Michael Keaton has a Dark Knight of the soul in this career-defining, genre-defying superhero film
We’ve seen the long-take trick before, perhaps most notably in Hitchcock’s 1948 chamber thriller Rope, which masked five of its 10 cuts by slinking in close to its cast. But in Birdman, the effect’s entirely different. Working with the great cinematographer Emmanuel Lubezki, Iñárritu turns the film into a high-wire act – live, unpredictable, light as air, yet also fatalistically locked on course. While it’s going on, you’re glued to the impossibility of what you’re seeing. Once it’s over, you can’t believe what you saw.
Yet Birdman isn’t a piece of empty showmanship. It’s a piece about empty showmanship, and its unhinged premise – a fairground-mirror image of the career of its leading man, who starred in Tim Burton’s two mega-grossing Batman films then quit the franchise on principle – couldn’t have been told in a smarter way.
Birdman is a film about the seductions of fame and prestige
But as the show crunches through its disastrous previews and towards opening night, reality springs a leak.

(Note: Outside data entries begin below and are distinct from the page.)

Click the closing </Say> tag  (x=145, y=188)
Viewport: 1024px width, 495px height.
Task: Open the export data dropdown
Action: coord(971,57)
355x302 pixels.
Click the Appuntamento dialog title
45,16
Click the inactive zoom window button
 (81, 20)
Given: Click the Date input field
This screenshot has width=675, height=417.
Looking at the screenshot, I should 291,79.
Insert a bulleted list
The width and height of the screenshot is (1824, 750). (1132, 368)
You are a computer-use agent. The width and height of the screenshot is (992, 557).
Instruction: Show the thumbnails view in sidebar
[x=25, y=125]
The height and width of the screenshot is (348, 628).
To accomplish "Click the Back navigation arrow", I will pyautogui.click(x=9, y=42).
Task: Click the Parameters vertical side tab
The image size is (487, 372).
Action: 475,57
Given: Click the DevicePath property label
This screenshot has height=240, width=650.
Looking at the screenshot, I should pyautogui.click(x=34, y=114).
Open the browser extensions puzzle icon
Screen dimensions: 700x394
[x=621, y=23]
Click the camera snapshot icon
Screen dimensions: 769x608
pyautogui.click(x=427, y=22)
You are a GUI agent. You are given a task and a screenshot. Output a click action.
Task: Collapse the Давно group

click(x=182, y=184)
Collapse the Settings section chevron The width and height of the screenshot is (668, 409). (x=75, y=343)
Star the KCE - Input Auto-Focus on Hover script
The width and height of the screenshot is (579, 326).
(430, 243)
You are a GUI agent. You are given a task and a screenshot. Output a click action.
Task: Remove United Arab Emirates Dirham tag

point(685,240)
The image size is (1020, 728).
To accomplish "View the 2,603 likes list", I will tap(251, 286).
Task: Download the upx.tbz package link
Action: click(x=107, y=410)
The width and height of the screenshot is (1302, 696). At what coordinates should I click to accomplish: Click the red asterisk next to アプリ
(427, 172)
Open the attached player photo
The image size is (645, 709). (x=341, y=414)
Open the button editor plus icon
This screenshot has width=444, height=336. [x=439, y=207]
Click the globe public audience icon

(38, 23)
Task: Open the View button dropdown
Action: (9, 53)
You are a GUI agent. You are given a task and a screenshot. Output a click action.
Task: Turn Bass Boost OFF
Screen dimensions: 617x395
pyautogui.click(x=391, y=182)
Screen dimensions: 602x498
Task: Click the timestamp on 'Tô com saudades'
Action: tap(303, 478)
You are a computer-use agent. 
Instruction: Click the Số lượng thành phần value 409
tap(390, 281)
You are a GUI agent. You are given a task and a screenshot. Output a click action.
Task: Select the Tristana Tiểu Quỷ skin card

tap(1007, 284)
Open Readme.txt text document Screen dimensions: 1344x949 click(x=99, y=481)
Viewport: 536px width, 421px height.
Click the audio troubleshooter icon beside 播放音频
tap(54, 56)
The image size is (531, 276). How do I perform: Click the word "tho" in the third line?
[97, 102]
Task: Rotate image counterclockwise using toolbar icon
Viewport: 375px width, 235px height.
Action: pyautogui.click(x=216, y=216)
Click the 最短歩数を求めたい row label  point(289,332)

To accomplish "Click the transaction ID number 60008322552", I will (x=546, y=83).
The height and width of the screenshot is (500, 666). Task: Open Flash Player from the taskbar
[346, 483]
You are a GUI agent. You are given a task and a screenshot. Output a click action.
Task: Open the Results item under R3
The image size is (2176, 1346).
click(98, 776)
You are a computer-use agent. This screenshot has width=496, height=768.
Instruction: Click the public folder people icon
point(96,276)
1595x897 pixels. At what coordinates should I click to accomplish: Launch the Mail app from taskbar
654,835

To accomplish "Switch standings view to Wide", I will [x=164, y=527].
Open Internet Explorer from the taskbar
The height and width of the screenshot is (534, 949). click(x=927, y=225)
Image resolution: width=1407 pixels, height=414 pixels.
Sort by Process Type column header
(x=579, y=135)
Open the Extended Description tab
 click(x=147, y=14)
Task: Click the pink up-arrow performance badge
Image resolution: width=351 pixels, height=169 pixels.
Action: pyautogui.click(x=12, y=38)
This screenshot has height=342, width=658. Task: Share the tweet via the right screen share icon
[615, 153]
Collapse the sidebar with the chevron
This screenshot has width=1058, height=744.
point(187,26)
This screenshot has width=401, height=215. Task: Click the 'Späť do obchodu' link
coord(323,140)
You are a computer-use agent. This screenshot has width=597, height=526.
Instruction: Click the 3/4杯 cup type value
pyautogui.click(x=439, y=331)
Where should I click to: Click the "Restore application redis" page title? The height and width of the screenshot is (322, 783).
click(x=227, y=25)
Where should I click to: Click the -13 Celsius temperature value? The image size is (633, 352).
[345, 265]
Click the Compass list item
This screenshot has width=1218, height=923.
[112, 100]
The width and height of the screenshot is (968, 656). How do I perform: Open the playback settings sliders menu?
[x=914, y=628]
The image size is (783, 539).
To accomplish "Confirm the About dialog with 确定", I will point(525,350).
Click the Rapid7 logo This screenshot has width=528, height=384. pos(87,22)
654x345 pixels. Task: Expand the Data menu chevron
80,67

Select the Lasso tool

In floods the psychological turmoil of the Carver story and also blockbuster carnage: giant, robotic crows peck at skyscrapers, while military aircraft strafe the Broadway crowds.
And hovering over it all is the spectre of Birdman himself – normally invisible, but sometimes glimpsed in his beaked mask and feathered cape – dripping poison in Riggan’s ear, like a malevolent Jiminy Cricket.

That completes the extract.